**What the task requires**: The listing below should be printed again word for word, without any images.
----
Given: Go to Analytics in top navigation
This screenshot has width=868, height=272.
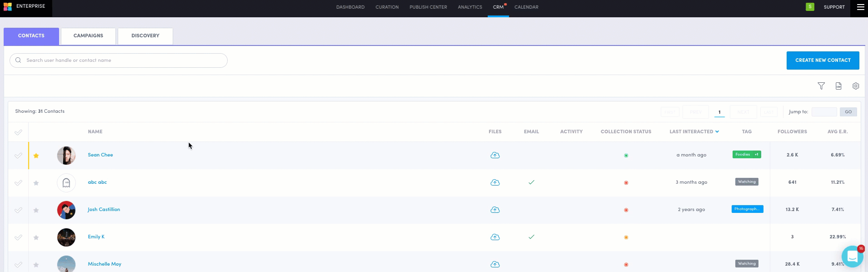Looking at the screenshot, I should tap(469, 7).
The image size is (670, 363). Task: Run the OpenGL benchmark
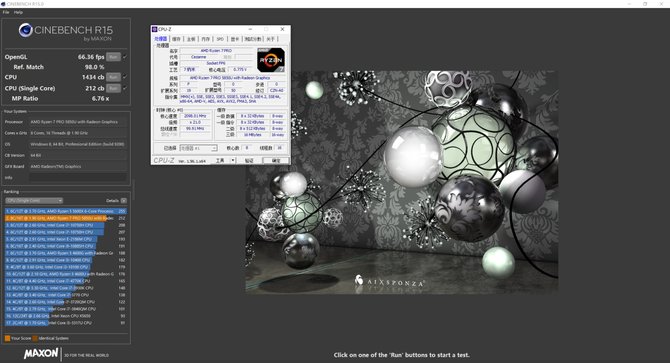tap(113, 57)
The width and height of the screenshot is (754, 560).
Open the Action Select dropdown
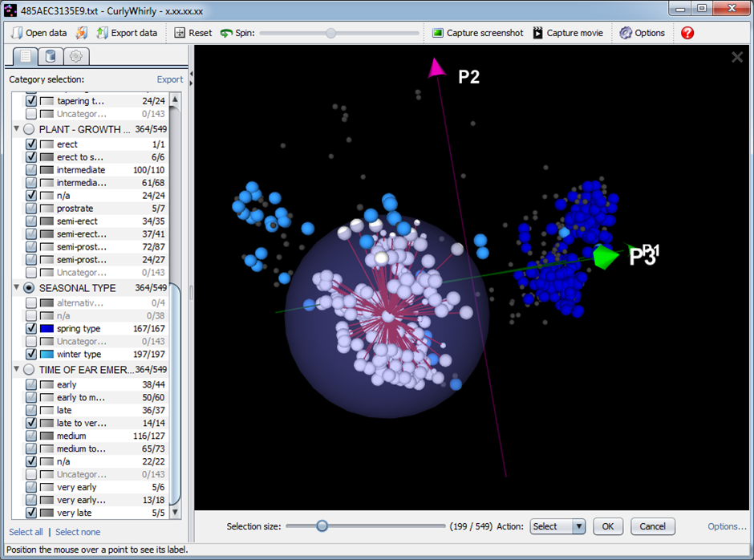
----
**Solution**:
Given: Go to Analytics in top navigation
This screenshot has width=868, height=272.
Looking at the screenshot, I should tap(469, 7).
The image size is (670, 363). Task: Run the OpenGL benchmark
tap(113, 57)
The width and height of the screenshot is (754, 560).
Open the Action Select dropdown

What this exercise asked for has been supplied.